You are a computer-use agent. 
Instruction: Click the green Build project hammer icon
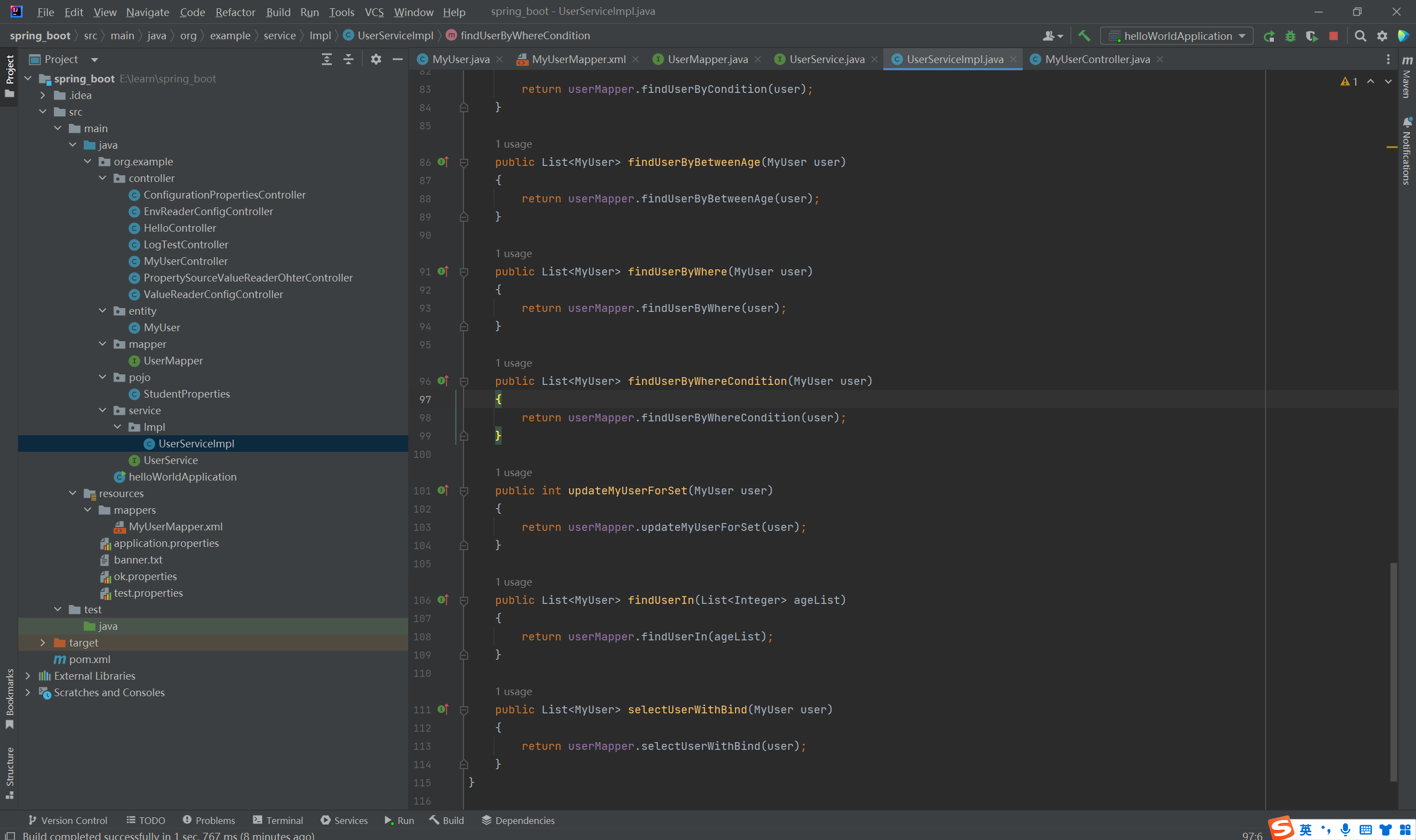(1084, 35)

...

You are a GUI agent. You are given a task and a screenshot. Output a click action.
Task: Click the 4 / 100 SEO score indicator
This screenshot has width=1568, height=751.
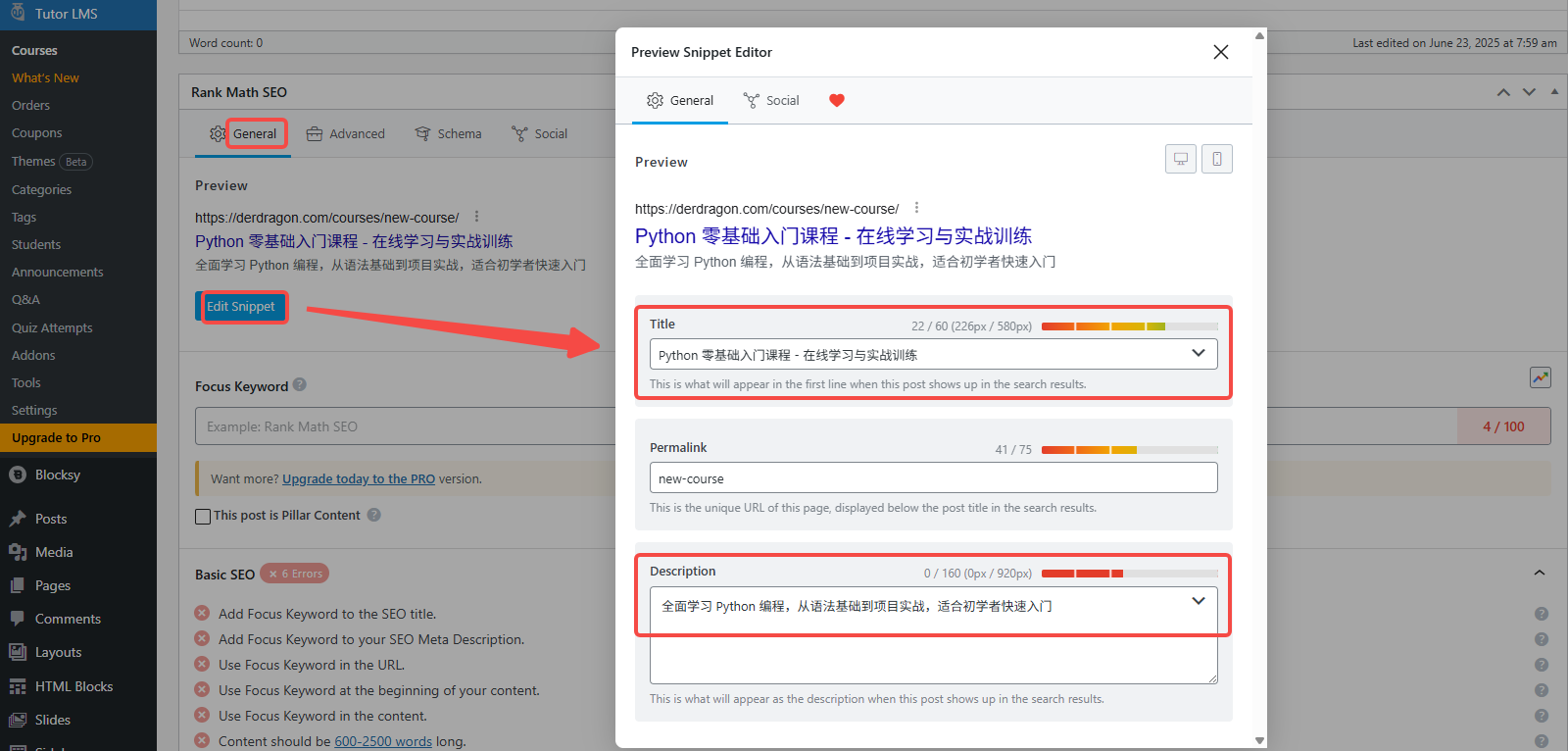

OBJETIVO DO EXERCÍCIO ::
Apresente como uma lista JSON de strings as linhas entre a que contém "You are a GUI" e a que contém "This screenshot has width=1568, height=751.", ambas incluídas. Use uma string para cada linha e deixe de fora as linhas em branco.

RESPOSTA AO EXERCÍCIO ::
[
  "You are a GUI agent. You are given a task and a screenshot. Output a click action.",
  "Task: Click the 4 / 100 SEO score indicator",
  "This screenshot has width=1568, height=751."
]